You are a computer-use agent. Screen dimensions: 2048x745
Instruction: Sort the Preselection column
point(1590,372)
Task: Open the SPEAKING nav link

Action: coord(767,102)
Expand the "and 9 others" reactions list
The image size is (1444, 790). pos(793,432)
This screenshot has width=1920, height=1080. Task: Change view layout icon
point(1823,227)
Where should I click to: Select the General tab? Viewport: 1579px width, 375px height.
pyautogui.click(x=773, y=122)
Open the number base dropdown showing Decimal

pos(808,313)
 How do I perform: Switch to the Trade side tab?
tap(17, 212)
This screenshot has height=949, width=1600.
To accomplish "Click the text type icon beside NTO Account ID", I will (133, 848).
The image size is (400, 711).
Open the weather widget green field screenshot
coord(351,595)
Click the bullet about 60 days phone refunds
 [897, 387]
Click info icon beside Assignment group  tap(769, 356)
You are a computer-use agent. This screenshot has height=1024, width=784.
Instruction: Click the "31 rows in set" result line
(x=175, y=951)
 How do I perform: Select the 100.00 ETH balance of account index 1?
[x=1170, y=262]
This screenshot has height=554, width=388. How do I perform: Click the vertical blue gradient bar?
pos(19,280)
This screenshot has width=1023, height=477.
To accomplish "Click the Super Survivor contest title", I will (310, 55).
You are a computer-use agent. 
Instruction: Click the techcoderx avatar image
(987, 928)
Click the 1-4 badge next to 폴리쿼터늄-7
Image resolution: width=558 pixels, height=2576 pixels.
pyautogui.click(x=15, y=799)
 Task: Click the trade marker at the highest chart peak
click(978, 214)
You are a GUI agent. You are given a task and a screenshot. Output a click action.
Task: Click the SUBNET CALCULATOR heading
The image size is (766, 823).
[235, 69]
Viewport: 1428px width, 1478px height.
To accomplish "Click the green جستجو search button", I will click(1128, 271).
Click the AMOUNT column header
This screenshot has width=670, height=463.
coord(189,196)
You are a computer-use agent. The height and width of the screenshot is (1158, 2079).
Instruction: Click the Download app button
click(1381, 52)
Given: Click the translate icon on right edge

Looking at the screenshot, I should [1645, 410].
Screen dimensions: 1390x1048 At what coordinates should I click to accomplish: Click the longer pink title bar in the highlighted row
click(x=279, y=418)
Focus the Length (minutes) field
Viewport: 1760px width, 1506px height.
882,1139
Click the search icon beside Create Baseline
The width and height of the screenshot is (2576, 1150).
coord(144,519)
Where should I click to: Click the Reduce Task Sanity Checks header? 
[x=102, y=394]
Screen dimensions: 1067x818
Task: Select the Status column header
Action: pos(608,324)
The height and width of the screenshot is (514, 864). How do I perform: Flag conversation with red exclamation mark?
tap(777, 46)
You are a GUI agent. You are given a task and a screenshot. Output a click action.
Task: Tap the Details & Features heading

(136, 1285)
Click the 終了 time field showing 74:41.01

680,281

=-=-=

* _WHAT THE TASK REQUIRES_:
Present all the rows above as a Markdown table with the columns n and Line, numbering each non-blank line in order and omitting blank lines.

* _OUTPUT OF THE EXERCISE_:
| n | Line |
|---|---|
| 1 | You are a computer-use agent. Screen dimensions: 2048x745 |
| 2 | Instruction: Sort the Preselection column |
| 3 | point(1590,372) |
| 4 | Task: Open the SPEAKING nav link |
| 5 | Action: coord(767,102) |
| 6 | Expand the "and 9 others" reactions list |
| 7 | The image size is (1444, 790). pos(793,432) |
| 8 | This screenshot has width=1920, height=1080. Task: Change view layout icon |
| 9 | point(1823,227) |
| 10 | Where should I click to: Select the General tab? Viewport: 1579px width, 375px height. |
| 11 | pyautogui.click(x=773, y=122) |
| 12 | Open the number base dropdown showing Decimal |
| 13 | pos(808,313) |
| 14 |  How do I perform: Switch to the Trade side tab? |
| 15 | tap(17, 212) |
| 16 | This screenshot has height=949, width=1600. |
| 17 | To accomplish "Click the text type icon beside NTO Account ID", I will (133, 848). |
| 18 | The image size is (400, 711). |
| 19 | Open the weather widget green field screenshot |
| 20 | coord(351,595) |
| 21 | Click the bullet about 60 days phone refunds |
| 22 |  [897, 387] |
| 23 | Click info icon beside Assignment group  tap(769, 356) |
| 24 | You are a computer-use agent. This screenshot has height=1024, width=784. |
| 25 | Instruction: Click the "31 rows in set" result line |
| 26 | (x=175, y=951) |
| 27 |  How do I perform: Select the 100.00 ETH balance of account index 1? |
| 28 | [x=1170, y=262] |
| 29 | This screenshot has height=554, width=388. How do I perform: Click the vertical blue gradient bar? |
| 30 | pos(19,280) |
| 31 | This screenshot has width=1023, height=477. |
| 32 | To accomplish "Click the Super Survivor contest title", I will (310, 55). |
| 33 | You are a computer-use agent.  |
| 34 | Instruction: Click the techcoderx avatar image |
| 35 | (987, 928) |
| 36 | Click the 1-4 badge next to 폴리쿼터늄-7 |
| 37 | Image resolution: width=558 pixels, height=2576 pixels. |
| 38 | pyautogui.click(x=15, y=799) |
| 39 |  Task: Click the trade marker at the highest chart peak |
| 40 | click(978, 214) |
| 41 | You are a GUI agent. You are given a task and a screenshot. Output a click action. |
| 42 | Task: Click the SUBNET CALCULATOR heading |
| 43 | The image size is (766, 823). |
| 44 | [235, 69] |
| 45 | Viewport: 1428px width, 1478px height. |
| 46 | To accomplish "Click the green جستجو search button", I will click(1128, 271). |
| 47 | Click the AMOUNT column header |
| 48 | This screenshot has width=670, height=463. |
| 49 | coord(189,196) |
| 50 | You are a computer-use agent. The height and width of the screenshot is (1158, 2079). |
| 51 | Instruction: Click the Download app button |
| 52 | click(1381, 52) |
| 53 | Given: Click the translate icon on right edge |
| 54 | Looking at the screenshot, I should [1645, 410]. |
| 55 | Screen dimensions: 1390x1048 At what coordinates should I click to accomplish: Click the longer pink title bar in the highlighted row |
| 56 | click(x=279, y=418) |
| 57 | Focus the Length (minutes) field |
| 58 | Viewport: 1760px width, 1506px height. |
| 59 | 882,1139 |
| 60 | Click the search icon beside Create Baseline |
| 61 | The width and height of the screenshot is (2576, 1150). |
| 62 | coord(144,519) |
| 63 | Where should I click to: Click the Reduce Task Sanity Checks header?  |
| 64 | [x=102, y=394] |
| 65 | Screen dimensions: 1067x818 |
| 66 | Task: Select the Status column header |
| 67 | Action: pos(608,324) |
| 68 | The height and width of the screenshot is (514, 864). How do I perform: Flag conversation with red exclamation mark? |
| 69 | tap(777, 46) |
| 70 | You are a GUI agent. You are given a task and a screenshot. Output a click action. |
| 71 | Task: Tap the Details & Features heading |
| 72 | (136, 1285) |
| 73 | Click the 終了 time field showing 74:41.01 |
| 74 | 680,281 |